Нас поили какой-то сладкой белой, как молоко, жидкостью, которая мне очень понравилась. Заметив, что графины, из которых нас поили, стоят себе на столе, как и стаканы, — я несколько раз, и уже без всякого разрешения, пил этот дивный напиток; играл в кошки-мышки и хохотал так громко, что мать подходила ко мне и сзади, на ухо говорила, что кричать — нехорошо. В течение двух часов я успел не только наиграться до испарины, но даже завел крупную ссору с одним мальчиком, заявившим мне, что ему дадут железную дорогу.
— Врешь! Дадут — кому достанется!
— Мне достанется! Мама сказала, чтобы — мне…
— Посмотрим!
— А ты совсем дурак, потому что не понимаешь про билетик!
— А ты сам дурак, и если будешь так ругаться, то я скажу папе, и тебя отсюда выгонят!
Часов в восемь вечера нас построили в шеренгу, попарно, и под звуки персидского марша мы проходили по комнатам, в одной из которых каждого из нас наделили пакетом с конфетами и орехами. Потом мы все снова собрались в зале, и какой-то господин, обрывая с елки звезды, бонбоньерки, золотые орехи и пряники, торопливо совал их в бесчисленное множество тянувшихся к нему детских ручонок. Я старался как можно выше поднять и дальше протянуть свою руку, но в нее ничего не попадало… Это меня огорчало, но я утешал себя тем, что скоро мы будем вынимать билетики и, Бог даст, мне достанется железная дорога.
На углу, около столов с игрушками, уже сгрудилась толпа ребятишек, и стоял настоящий содом[130]. Верно, там вынимают уже билетики и, может быть, кто-нибудь уже завладел железной дорогой.
— Коля! Идем билетики вынимать!
— Пойдем!
— Смотри: если мне достанется дом, а тебе — железная дорога, — мы переменимся! — напомнил я товарищу, и мы стали протискиваться к столам с игрушками. В зале уже не было никакого порядка, все бегали, суетились, чем-то сильно озабоченные. Кое-где слышались пронзительные звуки дудок, трескотня барабанов, выстрелы пробочных пистолетов. Навстречу нам лез весь красный, с сияющим от счастья лицом мальчик, которому достался водовоз с лошадью и бочкой.
— Мне билетик! Мне! — кричал я, с отчаянием простирая к толстой барыне свою руку.
— Тише! Тише!.. Всем будет! Всем!
— Я еще не брал билетика! — звонко кричал я, стараясь из всех сил привлечь к себе внимание захлопотавшейся барыни.
— И я — тоже! — кричал мой товарищ.
Мы работали локтями, стараясь пробиться через ряды конкурентов ближе к столу, и наконец пролезли-таки вперед.
— Мне билетик! Мне! Я не брал! — кричал я барыне и махал руками.
— На! Иди! Невоспитанный мальчик!
С этими словами толстая барыня сунула в мою руку какую-то палку и занялась другими детьми. Чтоб могло это значить? Я не уходил.

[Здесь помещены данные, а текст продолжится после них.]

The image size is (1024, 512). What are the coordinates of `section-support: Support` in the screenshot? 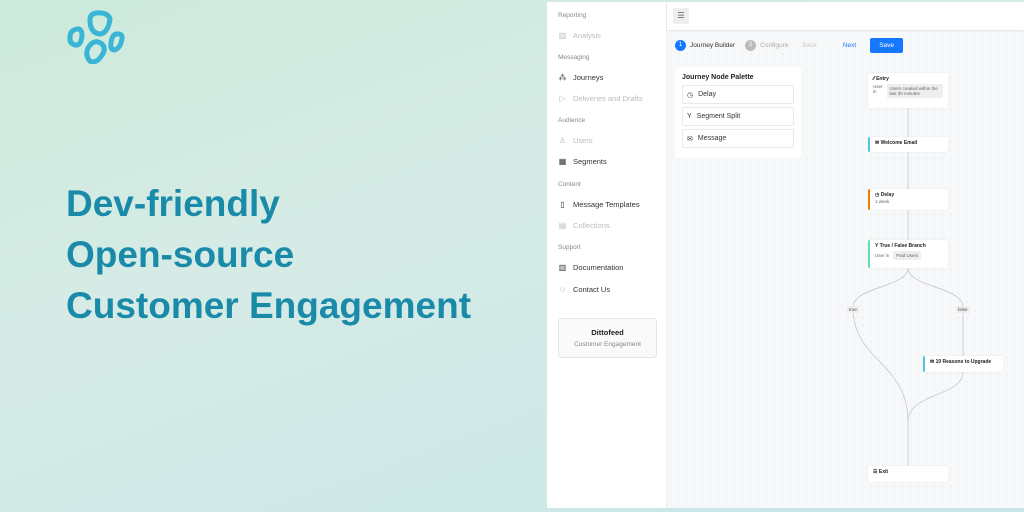 It's located at (570, 248).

— Ты получил, так и ступай! Не мешай другим! — заметила мне толстая барыня.
Это меня совершенно обескуражило. С трудом пробиваясь через шумливую толпу детей, я вышел на свободу и начал рассматривать полученную мною от барыни вещь. Это была палка, на одном ее конце была лошадка, а на другом — колесико. Ко мне подошла мать и сказала:
— Ну-ка, покажи, что тебе досталось!
— Это мне не досталось, а дала барыня! Я еще не брал билетика… Куда мне эту палку?! Таких лошадей на свете не бывает… Тут надо хвост, а у ней — палка вставлена…
— Это, друг, нарочно сделано: на палочку сядешь верхом и поедешь… Вот тут и колесико есть!